▸ **Text shown**:
◆ ◆ ◆

In Rhodes, for example, most adults also learned Greek and/or Turkish to communicate with their neighbors--and potential customers, since the three groups shared the island with no clear majority. After WWI, Italy claimed the island, and Italian got added to the mix. Maybe all the battles over who owned the island and the lack of a monolithic larger community helped convince each of the groups to stick with their own languages. If anything, reliance on Ladino was strengthened there--Rhodes was one of the first communities to actually dump most of the Hebrew from their synagogue prayers in favor of Ladino translations, and even original Ladino poems. This is particularly unusual since they tended to import their rabbincal leaders direct from Jerusalem.

Oh, and how about the Gullahs in the Carolinas?
posted by Asparagirl at 4:06 PM on February 21, 2005


Yiddish in America?

Presently, there are 7,500 organge shmattes hanging in Central Park.
posted by ParisParamus at 4:22 PM on February 21, 2005


There is also Romanische in Switzerland. There are few speakers, and most work in French, German or Italian, but the language seems to survive.
posted by gesamtkunstwerk at 5:28 PM on February 21, 2005


Check the Assyrians (not to be confused with the Syrians). I met two yesterday who speak Aramaic at home.
posted by scarabic at 5:34 PM on February 21, 2005


Best answer: Cornish is a somewhat similar example to Welsh, but with a far, far smaller population who speak it. It hasn't been a first language for anybody for a century or so (unlike some Welsh speakers), with very small population who had any knowledge of it at all for many decades. It has limited institutional backing to maintain it as a language (less so than Welsh), with a revival coming about due mainly to individual efforts at a local level. It's an entirely artificial attempt to revive an effectively dead language, with (it must be said) a moderate amount of success.

I mean, Lisa Simpson speaks it...
posted by flashboy at 6:51 PM on February 21, 2005


Nahuatl, the language of the Aztecs, comes to mind.
posted by samh23 at 9:37 PM on February 21, 2005


First thing that popped into my mind are the welsh-speakers in Patagonia (Argentina) that preserve their culture against all odds.
posted by ruelle at 11:59 PM on February 21, 2005


Best answer: There is a very good article that details the stages of language death on the Ioway tribal library site, but it applies to a lot of languages going into their final stages: as speakers decline, family dialects become unintelligible and unacceptable to other families, and the various groups of speakers no longer use the language to communicate with each other.

My parents don't use Yiddish with any of the other five yiddish speaking families on their suburban New Jersey street. The Polish dialect used by the Orthodox family is considered too "hasidic" , and the next door neighbor uses literary Lithuanian dialect, and everybody makes fun of my family's Romanian Yiddish, so everybody chooses to use English.

◆ ◆ ◆

▸ **Record set**:
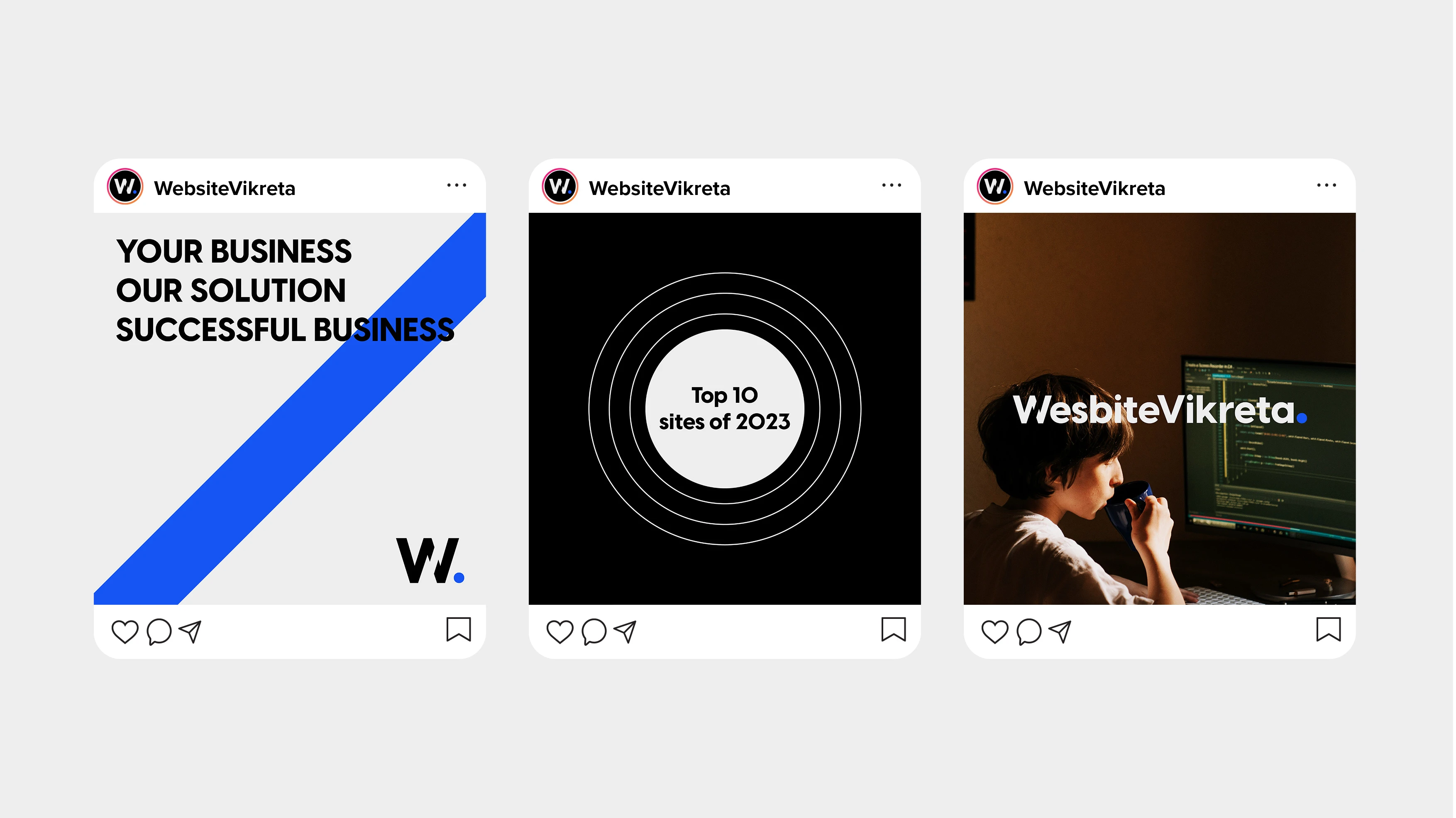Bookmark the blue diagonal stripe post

◆ ◆ ◆

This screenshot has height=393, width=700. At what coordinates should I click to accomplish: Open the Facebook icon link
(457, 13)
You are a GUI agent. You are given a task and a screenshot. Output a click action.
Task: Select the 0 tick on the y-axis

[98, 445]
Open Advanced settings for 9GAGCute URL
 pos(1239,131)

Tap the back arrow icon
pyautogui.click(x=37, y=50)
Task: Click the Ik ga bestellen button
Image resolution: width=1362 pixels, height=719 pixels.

◆ ◆ ◆

▸ **Written request 1**:
From the thread about minority languages, print the passage between "posted by ParisParamus" and "Aramaic at home.", inclusive.
▸ **Written request 2**:
Carry on the thread about minority languages from its last sentence.
The rows have nothing to do with the thread about minority languages.

▸ **Task output 1**:
posted by ParisParamus at 4:22 PM on February 21, 2005


There is also Romanische in Switzerland. There are few speakers, and most work in French, German or Italian, but the language seems to survive.
posted by gesamtkunstwerk at 5:28 PM on February 21, 2005


Check the Assyrians (not to be confused with the Syrians). I met two yesterday who speak Aramaic at home.

▸ **Task output 2**:
New York Dutch had the advantage of being a "prestige language" for the so-called "Knickerbocker" elite. It was spoken by two old ladies in NYC in the 1970s who had attended the old manhattan Dutch language school which closed in the 1920s. Most endangered languages are not "prestige languages." In Romania, where Saxon and Schwabian German were prestige languages, most members of those minorities have either emigrated or chosen to speak Hungarian as a minority language alongside the majority Romanian language, since in Transylvania Hungarian is a "prestige language" even though it is a minority language.

Romani is another case entirely. While it seems endangered in terms of numbers, most Gypsy children in east Europe still grow up speaking it. In Hungary we are seeing the death of the Carpathian ("musician gypsy") dialect as children in these families learn the more widespread Lovari dialect, which has only recently become the "prestige dialect."

Sorry if I get long winded - this is what my years of anthropological linguistics have done to me....
posted by zaelic at 8:13 AM on February 22, 2005


Actually, all the relatives of Cornish are fine examples. You could have a good time in your research listening to the Breton hip-hop show!

By the way, the parameters of your question suggest that every single sign language in living memory, save for the now-extinct one on Martha's Vineyard, would qualify. For a special case, look at ASL within LSQ within French in Quebec.
posted by joeclark at 9:48 AM on February 22, 2005


Response by poster: Zaelic, got a source on those two old ladies?
posted by beagle at 11:51 AM on February 22, 2005


Maori, the indigenous Polynesian language of New Zealand, is alive and kicking (albeit somewhat feebly). Young children are now attending Maori-only preschools (kohanga reo, or "language nests"), and many primary schools now offer bilingual or full-immersion teaching. There's a Maori TV channel (complete with teach-yourself Maori lessons in the form of a soap opera).

According to the Maori Language Commission:
it is estimated that some 50,000 New Zealanders, almost all of Maori descent, are fluent speakers of Maori, while perhaps a further 100,000 understand the language. While such a figure exceeds the numbers of native speakers of many other indigenous languages in the South Pacific and elsewhere, the picture is far less reassuring when one considers the age profile of Maori speakers: about 40 percent are aged 55 and above, whilst approximately the same percentage are between 35 and 54 years of age. It is equally alarming that there are probably 10,000 fewer fluent speakers of Maori today than just 10 years ago.

Hence the drive to get to the kids now.

Why has it persisted at all? Mostly I think because it is regarded as an actual treasure ("taonga") by many Maori, and it has great symbolic value as a token of difference from the European/Pakeha majority culture; this is intertwined with the unceasing quest to regain land and sovereignty since colonisation. I think there's an underlying belief that to give up traditional culture is to give up all claims to being special, to sovereignty and to the land; and the language is the core of the culture.

Early in the 20th century, many Maori wanted their children educated in English. That view seems to have pretty much disappeared.

There's also a view tied into the self-esteem notions of the late 20th century. Maori are disproportionately represented in NZ's crime and poverty statistics (land loss was one problem, but urbanisation and the breakdown of tribal affilation in the cities is another biggie). Some policy makers (and certainly a lot of Maori) think that education alienated urban youth into traditional culture and language will give them the boost they need.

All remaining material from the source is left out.